Contrairement à d’autres artistes restés dans l’ombre comme Eugène Galien-Laloue, Jean Béraud recevra très tôt la reconnaissance qu’il espère. Dès 1876, cet élève de Léon Bonnat à l’École des Beaux-Arts aura les faveurs des critiques grâce à son tableau Le Retour de l’enterrement, exposé lors du Salon de Peinture et de Sculpture de l’Académie des beaux-arts. Le critique et essayiste Victor Cherbuliez louera ainsi la capacité de Jean Béraud à nous montrer « les gens de l’honneur qui, aussitôt quittes envers le mort, retournent lestement à leurs affaires. » Car Jean Béraud, c’est ça : une capacité hors du commun à dépeindre les Parisiens dans leur quotidien.

Dépeignant tantôt des environnements majestueux comme la Pâtisserie Gloppe, située avenue des Champs-Élysées, tantôt des scènes banales du quotidien (Le Pont des Arts par grand vent, La porte Saint-Denis, etc.), Jean Béraud passera maître dans l’art de montrer la vie des Parisiens, de toutes les classes sociales : les bourgeois sont dépeints dans leurs calèches sur les Grands Boulevards ou lors d’une soirée mondaine au coeur de Paris, le peuple est mis en avant à travers ses « petits métiers » (Le marchand de jouets, au Quai du Louvre) ou lors de grands rassemblements populaires (La Marseillaise), les intellectuels sont racontés à travers des scènes de leur quotidien (La Salle de rédaction du Journal des Débats, La Partie de billard).

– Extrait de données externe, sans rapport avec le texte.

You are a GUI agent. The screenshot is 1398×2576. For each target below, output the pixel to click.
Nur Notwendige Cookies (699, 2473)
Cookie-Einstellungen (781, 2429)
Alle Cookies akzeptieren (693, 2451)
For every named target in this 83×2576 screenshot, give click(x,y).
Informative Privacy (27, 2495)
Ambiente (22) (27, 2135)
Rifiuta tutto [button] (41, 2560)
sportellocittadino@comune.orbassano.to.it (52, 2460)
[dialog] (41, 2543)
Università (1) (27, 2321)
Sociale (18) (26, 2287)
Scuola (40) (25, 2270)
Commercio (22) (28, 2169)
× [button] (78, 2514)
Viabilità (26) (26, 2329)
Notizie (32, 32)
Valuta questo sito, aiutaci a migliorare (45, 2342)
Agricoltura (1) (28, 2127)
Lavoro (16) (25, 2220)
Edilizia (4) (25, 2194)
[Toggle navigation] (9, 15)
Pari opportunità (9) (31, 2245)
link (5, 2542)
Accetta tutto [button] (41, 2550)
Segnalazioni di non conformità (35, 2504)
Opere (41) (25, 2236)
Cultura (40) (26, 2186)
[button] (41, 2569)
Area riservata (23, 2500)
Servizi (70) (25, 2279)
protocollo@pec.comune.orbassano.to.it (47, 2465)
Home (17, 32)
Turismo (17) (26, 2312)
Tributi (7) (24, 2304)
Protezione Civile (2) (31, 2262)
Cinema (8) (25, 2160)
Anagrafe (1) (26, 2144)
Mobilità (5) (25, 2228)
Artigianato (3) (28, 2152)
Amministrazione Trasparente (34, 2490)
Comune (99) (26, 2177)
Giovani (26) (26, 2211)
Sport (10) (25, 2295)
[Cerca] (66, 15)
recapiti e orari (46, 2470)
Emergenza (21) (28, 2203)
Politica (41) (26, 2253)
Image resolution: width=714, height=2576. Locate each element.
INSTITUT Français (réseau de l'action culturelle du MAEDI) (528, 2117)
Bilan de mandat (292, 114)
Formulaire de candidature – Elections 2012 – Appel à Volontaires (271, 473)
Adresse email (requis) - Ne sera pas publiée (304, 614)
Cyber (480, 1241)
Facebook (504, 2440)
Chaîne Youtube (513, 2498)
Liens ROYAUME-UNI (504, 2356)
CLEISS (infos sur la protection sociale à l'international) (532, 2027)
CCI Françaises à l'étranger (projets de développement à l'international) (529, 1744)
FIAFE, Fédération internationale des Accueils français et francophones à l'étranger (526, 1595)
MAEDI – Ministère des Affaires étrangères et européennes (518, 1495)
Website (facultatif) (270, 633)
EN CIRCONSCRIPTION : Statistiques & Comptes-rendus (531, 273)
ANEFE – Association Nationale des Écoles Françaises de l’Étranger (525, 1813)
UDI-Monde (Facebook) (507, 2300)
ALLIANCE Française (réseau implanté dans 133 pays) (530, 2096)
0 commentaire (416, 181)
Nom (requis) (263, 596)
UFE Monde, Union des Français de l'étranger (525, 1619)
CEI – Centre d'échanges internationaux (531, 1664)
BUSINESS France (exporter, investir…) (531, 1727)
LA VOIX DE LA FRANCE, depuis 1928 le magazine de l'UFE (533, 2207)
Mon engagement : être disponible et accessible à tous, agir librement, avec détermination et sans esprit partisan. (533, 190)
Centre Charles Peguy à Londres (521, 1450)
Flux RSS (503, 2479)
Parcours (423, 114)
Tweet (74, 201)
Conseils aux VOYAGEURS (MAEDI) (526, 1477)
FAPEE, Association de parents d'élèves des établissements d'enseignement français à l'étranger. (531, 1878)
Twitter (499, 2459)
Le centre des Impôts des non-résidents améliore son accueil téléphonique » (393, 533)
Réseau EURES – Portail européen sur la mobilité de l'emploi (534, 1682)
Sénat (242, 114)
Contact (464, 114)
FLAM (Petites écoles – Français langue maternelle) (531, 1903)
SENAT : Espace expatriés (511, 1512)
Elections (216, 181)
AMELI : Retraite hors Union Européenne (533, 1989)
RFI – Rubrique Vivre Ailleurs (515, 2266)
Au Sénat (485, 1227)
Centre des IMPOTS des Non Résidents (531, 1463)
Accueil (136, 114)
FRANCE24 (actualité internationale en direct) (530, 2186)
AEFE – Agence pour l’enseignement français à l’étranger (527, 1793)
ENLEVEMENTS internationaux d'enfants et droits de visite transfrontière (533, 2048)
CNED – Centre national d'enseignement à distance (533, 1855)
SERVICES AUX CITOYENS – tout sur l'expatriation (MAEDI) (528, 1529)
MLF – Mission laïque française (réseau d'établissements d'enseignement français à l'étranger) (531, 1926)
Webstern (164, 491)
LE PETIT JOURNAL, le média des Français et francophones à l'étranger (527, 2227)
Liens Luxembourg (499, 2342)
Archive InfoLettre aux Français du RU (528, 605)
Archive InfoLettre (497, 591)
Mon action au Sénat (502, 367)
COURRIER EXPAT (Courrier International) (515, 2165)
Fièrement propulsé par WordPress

Mais Jean Béraud est aussi maître dans l’art de représenter les lieux les plus emblématiques de la capitale : les théâtres des Grands Boulevards, les nouveaux parcs et jardins érigés dans le cadre des travaux haussmanniens, les quais de Seine, les petites boutiques des rues du Vieux Paris, les monuments emblématiques de l’époque (Le Palais Garnier, la Colonne de la Bastille,…). Tous ces lieux sont dépeints avec une précision et une acuité épatantes que l’on retrouve chez peu d’artistes de son temps.

Aujourd’hui, une grande partie de ses oeuvres sont parties dans des collections privées aux quatre coins du monde, mais si vous souhaitez découvrir les tableaux de Jean Béraud à Paris, sachez que le musée Carnavalet (dont la réouverture est prévue au printemps 2020) et le musée d’Orsay sont les institutions qui possèdent le plus d’oeuvres dont il est l’auteur.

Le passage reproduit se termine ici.